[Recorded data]
***

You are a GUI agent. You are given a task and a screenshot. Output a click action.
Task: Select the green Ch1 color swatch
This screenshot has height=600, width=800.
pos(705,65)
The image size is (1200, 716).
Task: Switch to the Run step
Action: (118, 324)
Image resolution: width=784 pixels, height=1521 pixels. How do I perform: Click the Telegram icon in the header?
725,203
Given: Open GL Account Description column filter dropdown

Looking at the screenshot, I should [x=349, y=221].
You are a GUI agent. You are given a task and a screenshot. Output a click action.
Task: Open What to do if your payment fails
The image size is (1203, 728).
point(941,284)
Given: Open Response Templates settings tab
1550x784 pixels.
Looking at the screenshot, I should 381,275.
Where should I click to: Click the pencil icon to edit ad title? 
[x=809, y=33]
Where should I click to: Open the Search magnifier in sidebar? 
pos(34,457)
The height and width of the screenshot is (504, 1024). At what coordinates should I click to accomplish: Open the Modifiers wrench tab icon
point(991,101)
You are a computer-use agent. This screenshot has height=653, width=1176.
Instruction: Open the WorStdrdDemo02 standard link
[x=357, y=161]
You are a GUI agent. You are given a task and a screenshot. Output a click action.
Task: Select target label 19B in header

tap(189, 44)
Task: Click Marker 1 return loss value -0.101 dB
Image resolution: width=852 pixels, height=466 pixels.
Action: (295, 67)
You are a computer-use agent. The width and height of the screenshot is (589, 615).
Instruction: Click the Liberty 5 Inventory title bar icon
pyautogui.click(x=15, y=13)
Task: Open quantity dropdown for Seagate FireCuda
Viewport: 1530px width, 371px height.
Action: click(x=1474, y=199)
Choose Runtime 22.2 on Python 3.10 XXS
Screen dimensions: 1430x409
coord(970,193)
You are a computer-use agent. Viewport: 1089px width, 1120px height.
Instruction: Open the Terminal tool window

***

Your output should consist only of the lines from the one containing "Image resolution: width=852" to the end of the records above, each retyped exactly.

• [ANSWER SECTION]:
Image resolution: width=852 pixels, height=466 pixels.
Action: (295, 67)
You are a computer-use agent. The width and height of the screenshot is (589, 615).
Instruction: Click the Liberty 5 Inventory title bar icon
pyautogui.click(x=15, y=13)
Task: Open quantity dropdown for Seagate FireCuda
Viewport: 1530px width, 371px height.
Action: click(x=1474, y=199)
Choose Runtime 22.2 on Python 3.10 XXS
Screen dimensions: 1430x409
coord(970,193)
You are a computer-use agent. Viewport: 1089px width, 1120px height.
Instruction: Open the Terminal tool window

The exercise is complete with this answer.